Meet Mike from Ione Elementary

Mike is a teacher at Ione Elementary in Ione, California. We are proud to recognize Mike's dedication to safety, student leadership, and the AAA School Safety program.


Mike Huss has led the AAA School Safety Patrol program at Ione Elementary for seven years and used the AAA School Safety Lesson Plan for three years. In 2021, Mike was awarded the AAA National School Safety Patrol Advisor of the Year. 


Huss explains, “Combining both the Patrol program and in-class safety lessons allows for real-world connections and understanding.” For the lesson plans specifically, Huss shares, “In the hecticness of a school year, I don’t have to worry about spending time creating the lesson plans. AAA has done all the work for me. They are designed well, are easy to use, and are easy to adjust and apply to my students’ lives.” 

“Despite the hard work, you will not find a more rewarding campus leadership program than the AAA School Safety Patrol Program.”

Proudest Moment: 

Huss shared that his proudest moment of being a Patrol Advisor was a few years ago when he worked with a student against many staff members’ heed not due to academic and behavioral challenges. “About a month into the school year, he stopped disrupting classes, homework and classwork started to get done, and he started standing up for others instead of being the bully.” The student’s transformation was not only noticeable to others, it was also to themselves. “Slowly, he saw himself in a new light. He still made mistakes, but he took responsibility for them. He developed as a leader. When his teacher asked him what had changed, he said it was important to him to be a safety patrol team member and he had to change or he’d be removed from the team.” 

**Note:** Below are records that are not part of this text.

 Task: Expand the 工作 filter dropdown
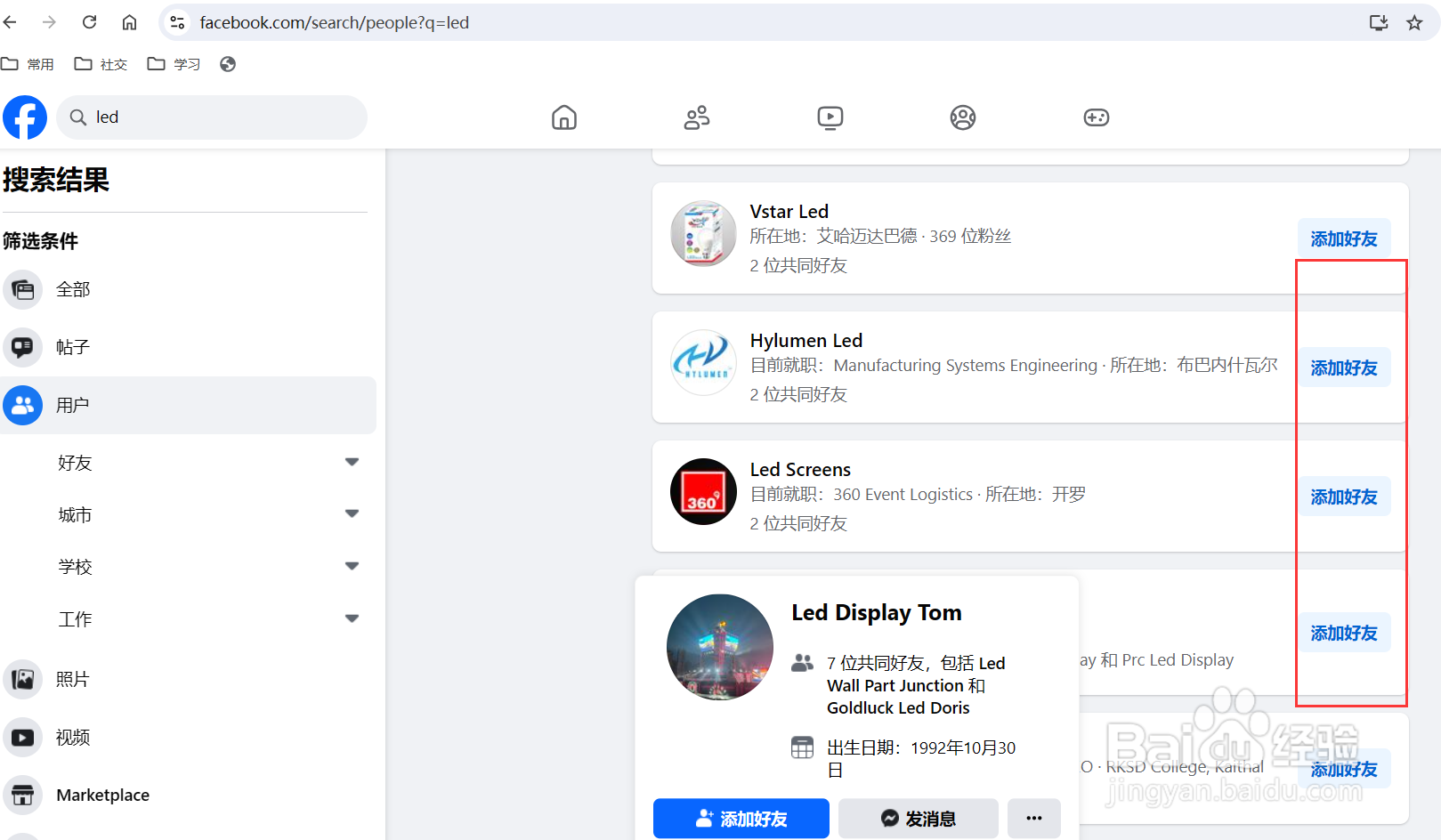click(x=352, y=618)
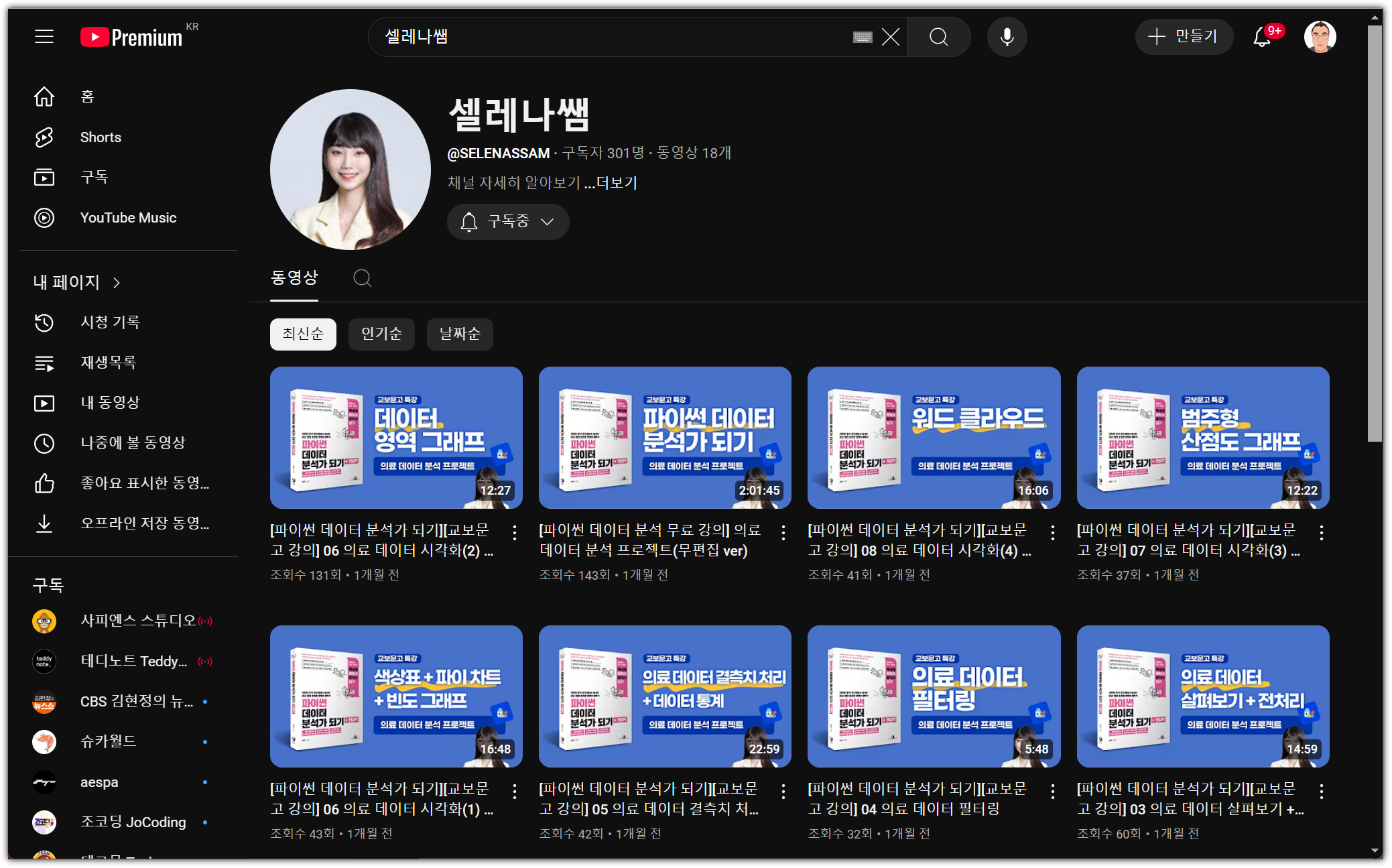The height and width of the screenshot is (868, 1392).
Task: Open YouTube Music from sidebar
Action: 128,218

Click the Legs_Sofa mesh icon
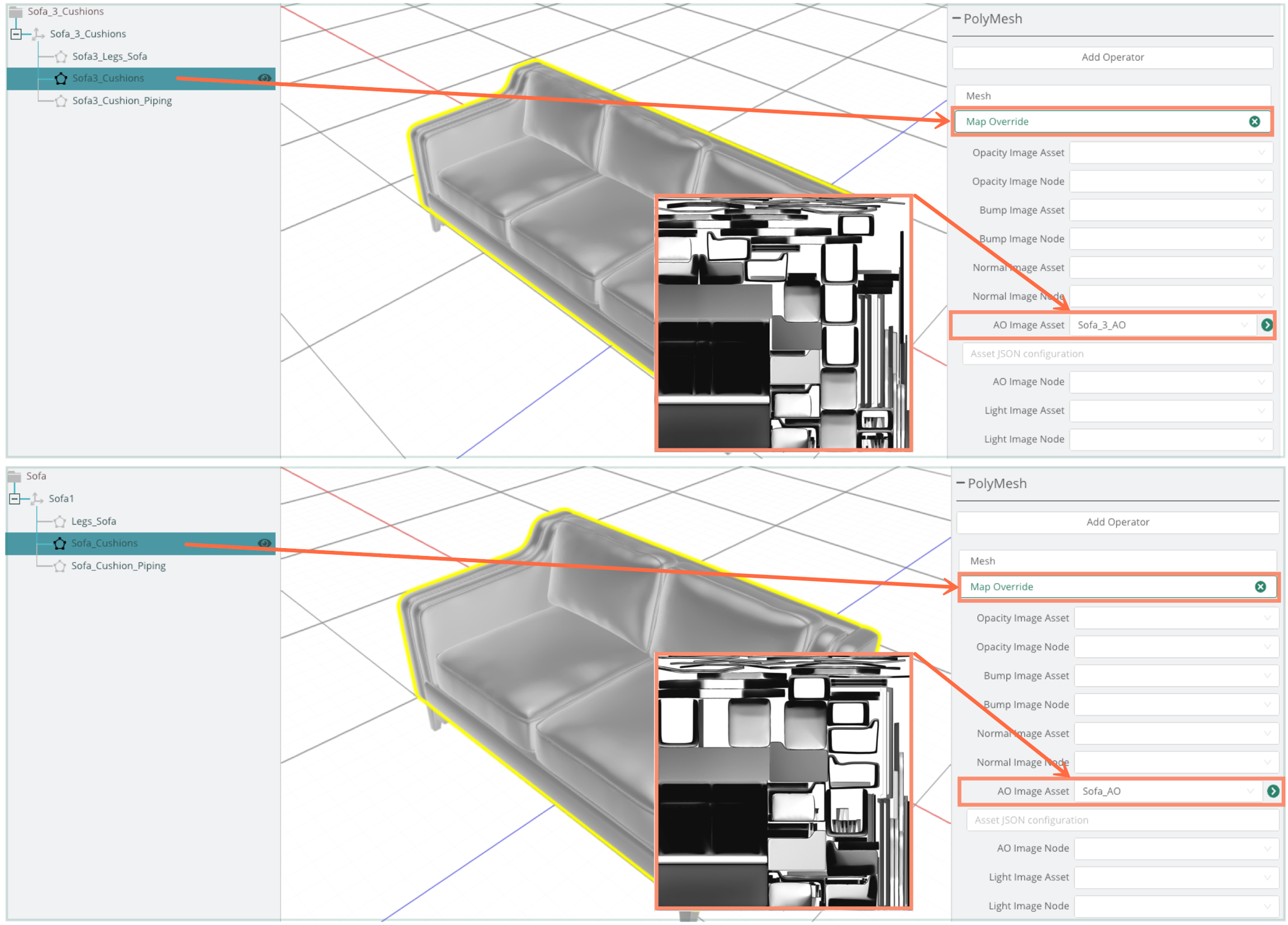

To any adult thinking about becoming a Patrol Advisor, Huss urges them to think beyond the concerns of being too busy. “Despite the hard work, you will not find a more rewarding campus leadership program than the AAA School Safety Patrol Program…The growth you see in your Patrollers and the positive change you will see on your campus is well worth saying ‘YES’ to taking on this campus leadership role.”

Huss’s last piece of advice is, “for current advisors, remember to include all students, not just the outgoing, popular students. A student who has had issues following school rules might just change their course on campus and in life if you allow them to take on the leadership role of being a safety patrol team member. That shy kid might become that confident leader and stand up to the bullies. I’ve seen it.”